» **PROBLEM 1**: In the article about Prime Minister Oli's rally, why were public vehicles not allowed inside the Ring Road? Answer in one to three sentences.
» **PROBLEM 2**: According to the article about Prime Minister Oli's rally, where does Rabindra Prajapati work?
» **PROBLEM 3**: Reproduce the stretch of the article about Prime Minister Oli's rally from "For Rabindra Prajapati, who" through "Communist Party faction.".
-------- TEXT --------
Oli’s show of strength strikes different notes with different peopleWhile commuters see it as a traffic nuisance, supporters rally behind the prime minister.
For Rabindra Prajapati, who works at a bank at Durbar Marg, Prime Minister KP Sharma Oli’s political rally in front of the Narayanhiti Palace, was a nuisance. Prajapati faced a lot of trouble commuting to work on Friday.
“This is disgusting. They are showing their power within the party instead of serving people at a time when the Covid-19 pandemic is not over,” said Prajapati.
But try saying that to the thousands of supporters of the prime minister. Oli received praise and adulation from his supporters who applauded him throughout his speech.
Meanwhile, thousands of people were stuck in traffic jams and public vehicles were not allowed inside the Ring Road due to the mass gathering organised by the caretaker prime minister’s Nepal Communist Party faction.
This came just a day after the general strike enforced by the Puspa Kamal Dahal-Madhav Kumar Nepal faction of the party. Earlier, on January 23 the city’s traffic was thrown into chaos as the Pradarshani Marg and Bhadrakali areas were overrun by a sea of people attending a protest rally organised by the Dahal-Nepal group.
-------- SOURCE DATA --------
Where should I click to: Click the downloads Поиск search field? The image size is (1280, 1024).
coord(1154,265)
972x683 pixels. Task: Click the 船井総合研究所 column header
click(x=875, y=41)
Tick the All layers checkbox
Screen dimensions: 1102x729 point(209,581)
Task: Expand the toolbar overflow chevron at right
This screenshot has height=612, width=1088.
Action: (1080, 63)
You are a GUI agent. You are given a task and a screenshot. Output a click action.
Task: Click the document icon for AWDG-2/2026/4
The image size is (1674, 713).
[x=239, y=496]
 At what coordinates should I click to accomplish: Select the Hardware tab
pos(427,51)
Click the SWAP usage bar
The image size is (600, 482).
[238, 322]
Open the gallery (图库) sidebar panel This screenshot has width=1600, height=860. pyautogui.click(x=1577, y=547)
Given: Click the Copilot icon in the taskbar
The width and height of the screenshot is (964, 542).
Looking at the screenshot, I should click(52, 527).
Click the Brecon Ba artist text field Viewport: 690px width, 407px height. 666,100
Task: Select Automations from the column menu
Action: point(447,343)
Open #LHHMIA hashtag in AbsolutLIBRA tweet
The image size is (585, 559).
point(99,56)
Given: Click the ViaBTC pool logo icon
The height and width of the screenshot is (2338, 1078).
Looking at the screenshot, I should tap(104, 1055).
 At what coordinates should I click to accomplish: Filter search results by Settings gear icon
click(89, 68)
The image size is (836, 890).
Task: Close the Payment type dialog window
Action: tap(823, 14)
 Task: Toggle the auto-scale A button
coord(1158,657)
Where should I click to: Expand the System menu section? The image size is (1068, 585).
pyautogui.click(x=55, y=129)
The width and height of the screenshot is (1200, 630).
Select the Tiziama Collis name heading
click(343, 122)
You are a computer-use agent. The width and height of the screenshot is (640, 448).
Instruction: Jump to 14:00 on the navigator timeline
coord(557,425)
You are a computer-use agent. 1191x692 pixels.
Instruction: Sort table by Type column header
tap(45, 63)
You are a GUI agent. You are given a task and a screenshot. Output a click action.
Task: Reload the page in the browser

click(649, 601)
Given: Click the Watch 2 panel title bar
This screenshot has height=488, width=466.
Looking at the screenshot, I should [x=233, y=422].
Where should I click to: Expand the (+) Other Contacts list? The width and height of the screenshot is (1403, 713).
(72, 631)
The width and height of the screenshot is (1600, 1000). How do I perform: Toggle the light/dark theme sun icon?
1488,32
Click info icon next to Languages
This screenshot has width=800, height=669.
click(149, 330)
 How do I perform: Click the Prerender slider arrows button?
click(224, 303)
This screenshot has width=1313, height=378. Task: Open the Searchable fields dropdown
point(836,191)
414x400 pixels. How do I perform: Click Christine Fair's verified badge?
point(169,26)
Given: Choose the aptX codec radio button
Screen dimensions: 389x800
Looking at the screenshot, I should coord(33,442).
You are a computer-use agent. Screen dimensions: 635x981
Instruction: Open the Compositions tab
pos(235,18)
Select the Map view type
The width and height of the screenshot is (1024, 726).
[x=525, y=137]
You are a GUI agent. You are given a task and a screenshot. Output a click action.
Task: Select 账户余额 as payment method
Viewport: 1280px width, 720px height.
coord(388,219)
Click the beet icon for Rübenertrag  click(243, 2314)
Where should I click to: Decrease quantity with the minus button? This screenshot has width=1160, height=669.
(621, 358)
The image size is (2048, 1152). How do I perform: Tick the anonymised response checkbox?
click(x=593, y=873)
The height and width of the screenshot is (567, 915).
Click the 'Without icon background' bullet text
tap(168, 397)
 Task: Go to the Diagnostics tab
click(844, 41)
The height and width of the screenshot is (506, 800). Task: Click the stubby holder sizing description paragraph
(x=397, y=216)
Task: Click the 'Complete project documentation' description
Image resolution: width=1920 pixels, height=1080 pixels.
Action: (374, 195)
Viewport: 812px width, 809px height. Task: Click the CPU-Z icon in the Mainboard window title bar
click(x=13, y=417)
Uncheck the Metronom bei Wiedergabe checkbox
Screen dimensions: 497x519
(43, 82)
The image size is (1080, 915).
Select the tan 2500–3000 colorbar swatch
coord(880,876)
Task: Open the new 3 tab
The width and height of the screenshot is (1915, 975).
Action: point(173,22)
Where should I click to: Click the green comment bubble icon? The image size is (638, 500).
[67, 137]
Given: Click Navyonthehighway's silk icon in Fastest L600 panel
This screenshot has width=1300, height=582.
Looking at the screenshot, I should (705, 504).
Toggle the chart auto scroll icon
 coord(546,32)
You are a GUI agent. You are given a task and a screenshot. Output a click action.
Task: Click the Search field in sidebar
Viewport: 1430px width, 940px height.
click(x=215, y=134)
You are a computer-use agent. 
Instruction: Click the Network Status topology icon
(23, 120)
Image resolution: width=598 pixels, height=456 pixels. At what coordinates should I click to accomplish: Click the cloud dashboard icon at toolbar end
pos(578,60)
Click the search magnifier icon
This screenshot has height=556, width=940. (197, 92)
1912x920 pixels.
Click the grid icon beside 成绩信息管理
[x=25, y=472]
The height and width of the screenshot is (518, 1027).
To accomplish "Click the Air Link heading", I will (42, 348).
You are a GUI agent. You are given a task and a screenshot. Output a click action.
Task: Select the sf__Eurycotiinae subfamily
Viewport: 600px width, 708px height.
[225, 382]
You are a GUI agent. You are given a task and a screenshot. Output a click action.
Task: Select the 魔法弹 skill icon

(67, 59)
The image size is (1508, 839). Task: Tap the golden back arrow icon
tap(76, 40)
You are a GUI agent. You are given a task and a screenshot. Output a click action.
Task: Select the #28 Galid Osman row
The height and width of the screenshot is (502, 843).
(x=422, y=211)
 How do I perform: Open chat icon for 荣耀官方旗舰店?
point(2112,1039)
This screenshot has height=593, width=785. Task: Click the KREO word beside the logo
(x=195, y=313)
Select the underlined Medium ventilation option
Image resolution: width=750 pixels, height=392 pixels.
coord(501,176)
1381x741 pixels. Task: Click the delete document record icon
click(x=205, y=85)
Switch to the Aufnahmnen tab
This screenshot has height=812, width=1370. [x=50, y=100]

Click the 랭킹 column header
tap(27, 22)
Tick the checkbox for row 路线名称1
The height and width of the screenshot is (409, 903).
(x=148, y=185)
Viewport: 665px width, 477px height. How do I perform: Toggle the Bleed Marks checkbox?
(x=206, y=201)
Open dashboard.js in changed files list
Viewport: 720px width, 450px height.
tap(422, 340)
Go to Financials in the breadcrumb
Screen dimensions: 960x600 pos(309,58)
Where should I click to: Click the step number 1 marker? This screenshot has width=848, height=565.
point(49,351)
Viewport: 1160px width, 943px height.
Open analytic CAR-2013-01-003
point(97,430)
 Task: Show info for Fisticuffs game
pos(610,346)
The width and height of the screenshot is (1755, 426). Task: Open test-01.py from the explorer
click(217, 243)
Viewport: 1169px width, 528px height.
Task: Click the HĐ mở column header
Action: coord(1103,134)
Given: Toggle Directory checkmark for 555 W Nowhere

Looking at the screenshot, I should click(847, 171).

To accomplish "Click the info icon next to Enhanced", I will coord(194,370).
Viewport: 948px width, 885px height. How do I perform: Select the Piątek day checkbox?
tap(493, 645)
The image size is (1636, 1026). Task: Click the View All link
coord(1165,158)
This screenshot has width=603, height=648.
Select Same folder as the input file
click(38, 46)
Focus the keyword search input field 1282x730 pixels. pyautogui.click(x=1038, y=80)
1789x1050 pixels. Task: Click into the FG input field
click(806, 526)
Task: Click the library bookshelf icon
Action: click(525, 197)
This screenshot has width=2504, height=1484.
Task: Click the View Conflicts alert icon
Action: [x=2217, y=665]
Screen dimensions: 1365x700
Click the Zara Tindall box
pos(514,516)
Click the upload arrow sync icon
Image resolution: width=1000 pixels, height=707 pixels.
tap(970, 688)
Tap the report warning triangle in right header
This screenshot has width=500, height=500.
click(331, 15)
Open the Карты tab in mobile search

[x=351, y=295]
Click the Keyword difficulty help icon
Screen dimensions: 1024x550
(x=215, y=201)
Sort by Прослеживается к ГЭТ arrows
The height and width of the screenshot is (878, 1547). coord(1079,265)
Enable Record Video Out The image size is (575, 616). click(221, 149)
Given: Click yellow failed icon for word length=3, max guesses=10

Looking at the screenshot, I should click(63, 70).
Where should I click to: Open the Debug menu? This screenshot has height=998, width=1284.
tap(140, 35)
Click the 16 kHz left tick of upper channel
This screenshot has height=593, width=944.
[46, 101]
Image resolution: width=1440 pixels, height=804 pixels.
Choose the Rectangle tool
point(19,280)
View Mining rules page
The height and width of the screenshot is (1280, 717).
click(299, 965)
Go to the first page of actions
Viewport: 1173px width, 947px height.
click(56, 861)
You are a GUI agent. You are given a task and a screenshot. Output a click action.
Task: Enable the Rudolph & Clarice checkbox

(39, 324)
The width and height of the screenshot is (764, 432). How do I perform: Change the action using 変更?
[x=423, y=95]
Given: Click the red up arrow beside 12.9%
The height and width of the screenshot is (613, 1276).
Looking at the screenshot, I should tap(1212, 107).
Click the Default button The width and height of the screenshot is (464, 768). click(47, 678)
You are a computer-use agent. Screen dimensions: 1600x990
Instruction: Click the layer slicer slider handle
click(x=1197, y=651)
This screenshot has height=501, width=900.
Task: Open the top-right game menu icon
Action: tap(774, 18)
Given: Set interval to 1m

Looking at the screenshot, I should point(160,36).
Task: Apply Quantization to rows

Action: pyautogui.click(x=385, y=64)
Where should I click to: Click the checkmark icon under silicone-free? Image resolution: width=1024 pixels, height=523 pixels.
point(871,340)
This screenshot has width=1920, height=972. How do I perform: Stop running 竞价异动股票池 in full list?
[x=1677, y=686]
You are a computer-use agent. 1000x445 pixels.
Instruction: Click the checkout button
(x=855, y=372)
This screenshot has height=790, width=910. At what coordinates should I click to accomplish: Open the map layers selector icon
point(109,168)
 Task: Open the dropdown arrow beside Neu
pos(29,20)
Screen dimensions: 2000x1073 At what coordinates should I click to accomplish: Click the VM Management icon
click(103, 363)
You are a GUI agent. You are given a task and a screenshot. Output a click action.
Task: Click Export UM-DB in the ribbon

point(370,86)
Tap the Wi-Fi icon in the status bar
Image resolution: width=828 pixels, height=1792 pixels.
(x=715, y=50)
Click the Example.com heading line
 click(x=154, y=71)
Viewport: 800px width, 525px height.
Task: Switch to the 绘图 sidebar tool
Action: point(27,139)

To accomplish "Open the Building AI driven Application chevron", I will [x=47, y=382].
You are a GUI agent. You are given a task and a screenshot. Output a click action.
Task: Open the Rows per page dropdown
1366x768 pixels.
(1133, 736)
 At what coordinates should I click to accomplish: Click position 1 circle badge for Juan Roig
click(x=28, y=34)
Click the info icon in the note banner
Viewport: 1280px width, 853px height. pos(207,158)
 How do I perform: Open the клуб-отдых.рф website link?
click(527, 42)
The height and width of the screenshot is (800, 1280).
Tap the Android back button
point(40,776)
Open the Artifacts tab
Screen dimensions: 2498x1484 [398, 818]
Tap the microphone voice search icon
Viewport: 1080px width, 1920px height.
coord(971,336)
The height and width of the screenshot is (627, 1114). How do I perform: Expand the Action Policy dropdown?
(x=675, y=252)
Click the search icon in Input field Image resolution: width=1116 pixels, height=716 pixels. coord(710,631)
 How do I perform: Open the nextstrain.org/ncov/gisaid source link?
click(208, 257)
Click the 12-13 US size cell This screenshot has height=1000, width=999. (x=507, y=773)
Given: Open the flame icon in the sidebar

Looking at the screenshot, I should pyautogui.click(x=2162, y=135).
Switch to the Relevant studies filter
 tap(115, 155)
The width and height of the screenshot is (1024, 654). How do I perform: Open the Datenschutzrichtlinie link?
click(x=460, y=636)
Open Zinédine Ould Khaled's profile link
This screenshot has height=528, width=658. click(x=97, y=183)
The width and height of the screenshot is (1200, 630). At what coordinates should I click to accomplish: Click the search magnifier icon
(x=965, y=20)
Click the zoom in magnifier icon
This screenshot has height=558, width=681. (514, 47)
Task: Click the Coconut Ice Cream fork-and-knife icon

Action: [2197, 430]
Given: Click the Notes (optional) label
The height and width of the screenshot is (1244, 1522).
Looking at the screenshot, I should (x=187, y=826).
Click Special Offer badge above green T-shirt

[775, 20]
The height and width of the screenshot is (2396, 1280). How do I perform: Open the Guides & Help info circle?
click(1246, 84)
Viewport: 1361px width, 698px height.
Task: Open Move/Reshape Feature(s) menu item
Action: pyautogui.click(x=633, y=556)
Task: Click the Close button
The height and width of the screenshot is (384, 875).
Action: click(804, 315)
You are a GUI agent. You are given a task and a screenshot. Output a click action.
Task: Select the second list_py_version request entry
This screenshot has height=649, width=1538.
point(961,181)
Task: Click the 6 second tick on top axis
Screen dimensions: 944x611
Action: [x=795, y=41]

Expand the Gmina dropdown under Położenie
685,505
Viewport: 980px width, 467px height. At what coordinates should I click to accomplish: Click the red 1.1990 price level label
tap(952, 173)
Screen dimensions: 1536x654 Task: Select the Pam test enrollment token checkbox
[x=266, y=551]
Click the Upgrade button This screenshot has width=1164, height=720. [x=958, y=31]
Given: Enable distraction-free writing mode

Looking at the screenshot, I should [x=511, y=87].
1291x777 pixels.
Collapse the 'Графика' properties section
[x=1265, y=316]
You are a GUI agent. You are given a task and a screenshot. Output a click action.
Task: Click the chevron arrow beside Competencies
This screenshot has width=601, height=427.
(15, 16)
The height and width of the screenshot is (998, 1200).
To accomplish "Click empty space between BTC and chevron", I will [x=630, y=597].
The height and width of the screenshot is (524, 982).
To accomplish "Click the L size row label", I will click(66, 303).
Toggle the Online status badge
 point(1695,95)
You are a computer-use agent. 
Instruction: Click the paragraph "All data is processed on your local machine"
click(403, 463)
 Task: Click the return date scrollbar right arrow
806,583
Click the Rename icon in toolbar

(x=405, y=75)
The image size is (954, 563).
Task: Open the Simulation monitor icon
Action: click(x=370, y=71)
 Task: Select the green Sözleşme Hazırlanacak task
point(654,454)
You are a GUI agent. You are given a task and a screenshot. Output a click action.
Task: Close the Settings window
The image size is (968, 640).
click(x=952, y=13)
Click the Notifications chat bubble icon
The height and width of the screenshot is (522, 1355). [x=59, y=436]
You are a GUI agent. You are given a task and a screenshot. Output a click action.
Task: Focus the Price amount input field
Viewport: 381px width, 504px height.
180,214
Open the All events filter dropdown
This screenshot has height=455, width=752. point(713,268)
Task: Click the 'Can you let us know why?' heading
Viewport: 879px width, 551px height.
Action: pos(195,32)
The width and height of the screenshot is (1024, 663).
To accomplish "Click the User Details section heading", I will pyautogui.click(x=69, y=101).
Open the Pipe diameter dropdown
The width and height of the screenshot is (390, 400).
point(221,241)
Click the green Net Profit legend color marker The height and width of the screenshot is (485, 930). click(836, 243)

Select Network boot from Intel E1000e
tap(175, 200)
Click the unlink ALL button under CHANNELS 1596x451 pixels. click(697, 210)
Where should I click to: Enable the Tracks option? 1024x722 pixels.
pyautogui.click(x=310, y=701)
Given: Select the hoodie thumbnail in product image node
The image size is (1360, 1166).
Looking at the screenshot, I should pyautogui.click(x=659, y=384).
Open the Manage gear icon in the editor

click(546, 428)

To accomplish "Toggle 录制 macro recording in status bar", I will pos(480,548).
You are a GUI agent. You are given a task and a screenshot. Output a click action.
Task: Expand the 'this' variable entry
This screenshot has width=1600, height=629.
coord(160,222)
--------
» **WRITTEN RESPONSE 1**: Public vehicles were kept out of the area inside the Ring Road because of the mass gathering organized by the caretaker prime minister's Nepal Communist Party faction.

» **WRITTEN RESPONSE 2**: He works at a bank at Durbar Marg.

» **WRITTEN RESPONSE 3**:
For Rabindra Prajapati, who works at a bank at Durbar Marg, Prime Minister KP Sharma Oli’s political rally in front of the Narayanhiti Palace, was a nuisance. Prajapati faced a lot of trouble commuting to work on Friday.
“This is disgusting. They are showing their power within the party instead of serving people at a time when the Covid-19 pandemic is not over,” said Prajapati.
But try saying that to the thousands of supporters of the prime minister. Oli received praise and adulation from his supporters who applauded him throughout his speech.
Meanwhile, thousands of people were stuck in traffic jams and public vehicles were not allowed inside the Ring Road due to the mass gathering organised by the caretaker prime minister’s Nepal Communist Party faction.